#### [Written instruction]
Copy the records verbatim, from the line containing "Click the -5k" through the line containing "click(x=109, y=45)", and nothing else.

── Data records ──

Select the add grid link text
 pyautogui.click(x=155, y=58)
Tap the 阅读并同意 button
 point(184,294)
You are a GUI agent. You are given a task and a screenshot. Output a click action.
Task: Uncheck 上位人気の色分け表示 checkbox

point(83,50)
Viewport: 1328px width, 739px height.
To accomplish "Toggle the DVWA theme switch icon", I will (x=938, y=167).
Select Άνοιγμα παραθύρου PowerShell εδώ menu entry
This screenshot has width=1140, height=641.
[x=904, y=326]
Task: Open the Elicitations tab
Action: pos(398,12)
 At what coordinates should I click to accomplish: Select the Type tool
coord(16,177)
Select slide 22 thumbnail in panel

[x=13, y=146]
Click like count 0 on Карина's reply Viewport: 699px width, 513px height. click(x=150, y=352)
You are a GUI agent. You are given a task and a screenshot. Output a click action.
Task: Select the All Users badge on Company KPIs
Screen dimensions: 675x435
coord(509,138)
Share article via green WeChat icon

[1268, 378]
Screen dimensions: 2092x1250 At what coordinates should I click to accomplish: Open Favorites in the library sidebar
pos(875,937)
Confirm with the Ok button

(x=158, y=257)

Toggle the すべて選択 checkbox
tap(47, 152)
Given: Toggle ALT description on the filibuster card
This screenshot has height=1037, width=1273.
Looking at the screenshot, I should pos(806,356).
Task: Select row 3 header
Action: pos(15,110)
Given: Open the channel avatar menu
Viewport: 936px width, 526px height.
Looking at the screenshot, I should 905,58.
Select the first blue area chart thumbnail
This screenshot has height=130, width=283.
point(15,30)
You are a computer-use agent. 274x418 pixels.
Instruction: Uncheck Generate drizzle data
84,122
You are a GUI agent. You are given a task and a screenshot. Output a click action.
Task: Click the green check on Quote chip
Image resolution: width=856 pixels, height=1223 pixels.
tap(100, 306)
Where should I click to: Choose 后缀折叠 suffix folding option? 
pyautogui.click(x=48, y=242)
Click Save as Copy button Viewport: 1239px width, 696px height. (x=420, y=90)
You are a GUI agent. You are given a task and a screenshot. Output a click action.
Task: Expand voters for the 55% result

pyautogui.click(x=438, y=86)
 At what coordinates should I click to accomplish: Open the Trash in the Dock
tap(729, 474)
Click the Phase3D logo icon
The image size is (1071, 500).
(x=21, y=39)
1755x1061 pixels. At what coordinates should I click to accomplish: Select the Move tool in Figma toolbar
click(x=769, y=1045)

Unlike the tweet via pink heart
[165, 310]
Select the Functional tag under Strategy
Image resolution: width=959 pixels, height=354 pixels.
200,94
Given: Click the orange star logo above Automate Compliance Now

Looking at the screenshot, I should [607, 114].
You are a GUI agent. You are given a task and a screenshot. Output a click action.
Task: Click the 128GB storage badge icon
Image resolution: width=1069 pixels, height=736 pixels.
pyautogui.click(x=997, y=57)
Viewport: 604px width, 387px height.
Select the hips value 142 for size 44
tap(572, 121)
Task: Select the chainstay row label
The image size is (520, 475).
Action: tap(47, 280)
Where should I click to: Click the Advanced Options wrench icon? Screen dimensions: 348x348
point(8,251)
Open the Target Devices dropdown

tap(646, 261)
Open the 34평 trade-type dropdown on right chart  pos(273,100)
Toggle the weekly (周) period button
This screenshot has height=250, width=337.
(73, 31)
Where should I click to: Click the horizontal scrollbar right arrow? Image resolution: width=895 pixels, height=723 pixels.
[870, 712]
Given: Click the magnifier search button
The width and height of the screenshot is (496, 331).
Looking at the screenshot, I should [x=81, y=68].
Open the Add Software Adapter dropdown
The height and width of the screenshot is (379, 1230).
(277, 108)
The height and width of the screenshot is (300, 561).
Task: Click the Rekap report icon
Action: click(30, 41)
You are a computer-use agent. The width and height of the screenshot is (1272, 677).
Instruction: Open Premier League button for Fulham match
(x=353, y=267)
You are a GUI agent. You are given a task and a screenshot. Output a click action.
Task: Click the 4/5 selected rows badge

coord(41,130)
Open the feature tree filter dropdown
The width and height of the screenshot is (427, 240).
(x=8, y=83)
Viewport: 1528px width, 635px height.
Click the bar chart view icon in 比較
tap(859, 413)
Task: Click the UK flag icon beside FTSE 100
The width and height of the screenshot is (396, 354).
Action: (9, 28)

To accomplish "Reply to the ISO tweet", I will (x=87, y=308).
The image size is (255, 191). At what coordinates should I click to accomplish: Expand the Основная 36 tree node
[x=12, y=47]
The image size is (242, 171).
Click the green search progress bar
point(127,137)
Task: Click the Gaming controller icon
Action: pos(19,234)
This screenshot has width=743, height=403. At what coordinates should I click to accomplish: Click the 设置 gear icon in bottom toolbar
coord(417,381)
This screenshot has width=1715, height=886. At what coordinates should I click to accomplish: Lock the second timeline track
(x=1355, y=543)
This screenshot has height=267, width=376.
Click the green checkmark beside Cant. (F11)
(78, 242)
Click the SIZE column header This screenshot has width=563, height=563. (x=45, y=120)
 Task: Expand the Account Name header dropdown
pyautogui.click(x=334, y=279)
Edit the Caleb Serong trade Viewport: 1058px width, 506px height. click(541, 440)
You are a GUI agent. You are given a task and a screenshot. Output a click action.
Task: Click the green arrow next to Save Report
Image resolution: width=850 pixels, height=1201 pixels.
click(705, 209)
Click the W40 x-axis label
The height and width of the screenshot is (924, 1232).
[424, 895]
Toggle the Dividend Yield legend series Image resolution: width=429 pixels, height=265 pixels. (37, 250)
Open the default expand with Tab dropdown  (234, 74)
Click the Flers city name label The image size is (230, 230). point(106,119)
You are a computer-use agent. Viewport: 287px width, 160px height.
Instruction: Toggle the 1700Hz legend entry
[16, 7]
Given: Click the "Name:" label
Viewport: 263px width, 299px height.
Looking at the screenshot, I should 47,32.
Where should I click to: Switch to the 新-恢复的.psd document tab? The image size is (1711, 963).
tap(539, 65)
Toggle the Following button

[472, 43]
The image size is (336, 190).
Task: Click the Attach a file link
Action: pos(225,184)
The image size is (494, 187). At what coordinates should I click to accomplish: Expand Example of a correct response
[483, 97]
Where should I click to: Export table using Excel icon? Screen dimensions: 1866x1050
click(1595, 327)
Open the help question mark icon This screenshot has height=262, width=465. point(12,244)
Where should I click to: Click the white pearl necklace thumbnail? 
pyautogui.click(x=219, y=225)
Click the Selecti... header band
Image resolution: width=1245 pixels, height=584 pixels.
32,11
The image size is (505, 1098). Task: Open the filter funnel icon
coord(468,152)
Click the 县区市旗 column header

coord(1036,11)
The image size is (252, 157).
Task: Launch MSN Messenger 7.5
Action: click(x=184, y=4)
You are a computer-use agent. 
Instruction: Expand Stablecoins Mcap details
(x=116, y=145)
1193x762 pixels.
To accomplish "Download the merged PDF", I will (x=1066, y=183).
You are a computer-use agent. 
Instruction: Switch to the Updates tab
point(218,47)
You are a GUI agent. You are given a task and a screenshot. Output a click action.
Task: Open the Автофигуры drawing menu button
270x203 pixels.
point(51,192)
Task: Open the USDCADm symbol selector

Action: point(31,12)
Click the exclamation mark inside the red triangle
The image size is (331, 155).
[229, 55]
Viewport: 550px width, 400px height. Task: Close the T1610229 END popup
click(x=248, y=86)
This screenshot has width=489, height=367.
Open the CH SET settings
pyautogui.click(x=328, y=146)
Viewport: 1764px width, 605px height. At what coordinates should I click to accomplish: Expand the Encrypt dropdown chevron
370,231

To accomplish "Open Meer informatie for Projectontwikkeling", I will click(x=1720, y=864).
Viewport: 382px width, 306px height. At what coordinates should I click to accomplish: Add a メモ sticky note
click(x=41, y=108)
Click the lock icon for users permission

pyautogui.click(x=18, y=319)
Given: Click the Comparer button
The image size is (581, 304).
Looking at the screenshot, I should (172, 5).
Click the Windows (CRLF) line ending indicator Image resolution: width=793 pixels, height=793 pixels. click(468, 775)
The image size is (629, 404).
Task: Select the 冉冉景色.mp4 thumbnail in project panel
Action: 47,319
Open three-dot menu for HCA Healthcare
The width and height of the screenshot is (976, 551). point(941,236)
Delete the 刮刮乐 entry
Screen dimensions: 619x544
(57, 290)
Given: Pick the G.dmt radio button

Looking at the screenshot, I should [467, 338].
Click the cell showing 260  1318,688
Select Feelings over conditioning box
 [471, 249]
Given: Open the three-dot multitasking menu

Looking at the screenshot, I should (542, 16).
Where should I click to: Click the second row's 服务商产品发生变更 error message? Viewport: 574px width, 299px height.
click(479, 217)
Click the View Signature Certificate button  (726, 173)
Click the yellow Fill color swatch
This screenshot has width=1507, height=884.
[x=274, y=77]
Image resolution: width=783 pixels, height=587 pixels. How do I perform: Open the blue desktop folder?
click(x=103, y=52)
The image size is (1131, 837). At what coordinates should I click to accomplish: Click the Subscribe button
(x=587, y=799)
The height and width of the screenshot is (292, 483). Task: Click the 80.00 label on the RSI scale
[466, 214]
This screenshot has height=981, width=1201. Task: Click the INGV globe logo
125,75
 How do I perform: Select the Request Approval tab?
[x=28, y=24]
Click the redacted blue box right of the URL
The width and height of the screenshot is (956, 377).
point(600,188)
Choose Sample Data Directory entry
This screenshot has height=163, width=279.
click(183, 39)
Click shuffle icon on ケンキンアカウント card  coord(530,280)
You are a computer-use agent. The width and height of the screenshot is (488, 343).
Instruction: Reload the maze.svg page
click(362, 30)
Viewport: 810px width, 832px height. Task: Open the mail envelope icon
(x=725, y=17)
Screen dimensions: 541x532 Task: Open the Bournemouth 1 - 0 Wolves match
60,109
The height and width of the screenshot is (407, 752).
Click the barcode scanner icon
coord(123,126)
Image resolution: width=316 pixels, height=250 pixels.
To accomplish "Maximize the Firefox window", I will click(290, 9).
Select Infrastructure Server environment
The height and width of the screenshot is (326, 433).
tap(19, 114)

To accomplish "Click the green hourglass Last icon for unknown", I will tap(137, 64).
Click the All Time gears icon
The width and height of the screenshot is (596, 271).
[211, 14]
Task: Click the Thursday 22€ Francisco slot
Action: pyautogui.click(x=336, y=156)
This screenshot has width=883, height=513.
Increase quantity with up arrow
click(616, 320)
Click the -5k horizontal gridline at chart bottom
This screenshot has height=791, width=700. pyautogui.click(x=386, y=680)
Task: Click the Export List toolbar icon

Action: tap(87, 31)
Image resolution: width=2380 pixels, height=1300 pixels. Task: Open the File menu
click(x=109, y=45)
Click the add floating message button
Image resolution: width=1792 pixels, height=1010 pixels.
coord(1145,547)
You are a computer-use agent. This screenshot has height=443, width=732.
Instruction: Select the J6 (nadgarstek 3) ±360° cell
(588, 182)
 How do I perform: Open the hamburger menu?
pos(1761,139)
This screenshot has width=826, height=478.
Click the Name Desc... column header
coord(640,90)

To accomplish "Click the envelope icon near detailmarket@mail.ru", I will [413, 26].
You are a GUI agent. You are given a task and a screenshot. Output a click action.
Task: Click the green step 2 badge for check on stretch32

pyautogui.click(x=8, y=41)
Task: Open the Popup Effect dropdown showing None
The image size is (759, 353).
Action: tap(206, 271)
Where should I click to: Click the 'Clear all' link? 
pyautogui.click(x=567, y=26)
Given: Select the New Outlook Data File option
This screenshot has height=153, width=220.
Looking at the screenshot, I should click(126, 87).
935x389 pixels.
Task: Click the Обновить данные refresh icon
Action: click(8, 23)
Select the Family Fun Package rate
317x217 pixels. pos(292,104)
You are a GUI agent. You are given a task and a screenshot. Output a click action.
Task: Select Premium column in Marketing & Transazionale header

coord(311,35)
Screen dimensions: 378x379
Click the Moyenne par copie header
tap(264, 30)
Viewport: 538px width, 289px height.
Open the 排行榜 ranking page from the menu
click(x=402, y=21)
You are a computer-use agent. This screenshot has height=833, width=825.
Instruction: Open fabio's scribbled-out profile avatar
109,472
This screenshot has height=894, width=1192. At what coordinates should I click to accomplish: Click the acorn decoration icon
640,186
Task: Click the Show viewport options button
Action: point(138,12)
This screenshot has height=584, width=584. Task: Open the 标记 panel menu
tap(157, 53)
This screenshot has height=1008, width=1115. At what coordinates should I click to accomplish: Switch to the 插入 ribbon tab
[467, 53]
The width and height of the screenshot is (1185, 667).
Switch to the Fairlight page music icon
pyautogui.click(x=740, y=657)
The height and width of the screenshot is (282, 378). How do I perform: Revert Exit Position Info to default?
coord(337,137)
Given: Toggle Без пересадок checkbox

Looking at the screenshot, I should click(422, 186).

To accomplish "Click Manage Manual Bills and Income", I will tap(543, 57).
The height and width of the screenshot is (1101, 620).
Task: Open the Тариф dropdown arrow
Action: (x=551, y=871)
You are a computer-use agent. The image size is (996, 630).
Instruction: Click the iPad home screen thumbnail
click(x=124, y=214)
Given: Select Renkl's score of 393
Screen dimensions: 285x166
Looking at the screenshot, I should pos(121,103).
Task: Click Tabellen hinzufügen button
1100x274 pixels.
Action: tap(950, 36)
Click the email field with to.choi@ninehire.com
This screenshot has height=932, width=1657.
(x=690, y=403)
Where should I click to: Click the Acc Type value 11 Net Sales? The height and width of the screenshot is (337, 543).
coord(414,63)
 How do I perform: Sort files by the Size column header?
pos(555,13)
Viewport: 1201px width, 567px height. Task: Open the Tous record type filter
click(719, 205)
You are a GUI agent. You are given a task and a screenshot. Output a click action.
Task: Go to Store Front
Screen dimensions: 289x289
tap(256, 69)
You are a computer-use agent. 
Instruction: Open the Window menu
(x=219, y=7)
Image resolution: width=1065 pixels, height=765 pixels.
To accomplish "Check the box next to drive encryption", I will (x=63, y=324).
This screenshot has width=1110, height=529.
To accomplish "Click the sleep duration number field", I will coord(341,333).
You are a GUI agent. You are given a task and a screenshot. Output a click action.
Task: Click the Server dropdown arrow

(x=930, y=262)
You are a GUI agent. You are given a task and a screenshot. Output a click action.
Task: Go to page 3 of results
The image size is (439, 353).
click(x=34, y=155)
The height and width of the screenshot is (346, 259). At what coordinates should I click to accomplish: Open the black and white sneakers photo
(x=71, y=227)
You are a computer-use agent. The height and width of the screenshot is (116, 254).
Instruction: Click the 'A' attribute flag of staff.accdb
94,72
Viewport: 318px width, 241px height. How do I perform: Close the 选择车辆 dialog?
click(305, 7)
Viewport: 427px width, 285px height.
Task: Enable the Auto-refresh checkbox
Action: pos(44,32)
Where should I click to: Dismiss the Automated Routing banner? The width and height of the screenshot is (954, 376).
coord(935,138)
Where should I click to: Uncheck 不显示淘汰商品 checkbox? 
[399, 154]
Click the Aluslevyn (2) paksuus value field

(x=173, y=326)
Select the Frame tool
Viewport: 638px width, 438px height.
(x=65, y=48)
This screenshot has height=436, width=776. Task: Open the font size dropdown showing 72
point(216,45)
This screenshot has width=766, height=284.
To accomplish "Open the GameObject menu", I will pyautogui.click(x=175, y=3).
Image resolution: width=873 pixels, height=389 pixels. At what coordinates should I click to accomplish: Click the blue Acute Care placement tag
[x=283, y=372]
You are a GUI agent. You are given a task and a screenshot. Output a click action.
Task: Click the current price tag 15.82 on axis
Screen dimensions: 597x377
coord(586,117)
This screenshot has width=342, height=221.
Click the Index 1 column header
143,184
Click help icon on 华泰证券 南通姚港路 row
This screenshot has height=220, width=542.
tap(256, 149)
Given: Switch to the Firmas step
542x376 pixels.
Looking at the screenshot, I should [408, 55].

───

#### [Response]
Click the -5k horizontal gridline at chart bottom
This screenshot has height=791, width=700. pyautogui.click(x=386, y=680)
Task: Click the Export List toolbar icon

Action: tap(87, 31)
Image resolution: width=2380 pixels, height=1300 pixels. Task: Open the File menu
click(x=109, y=45)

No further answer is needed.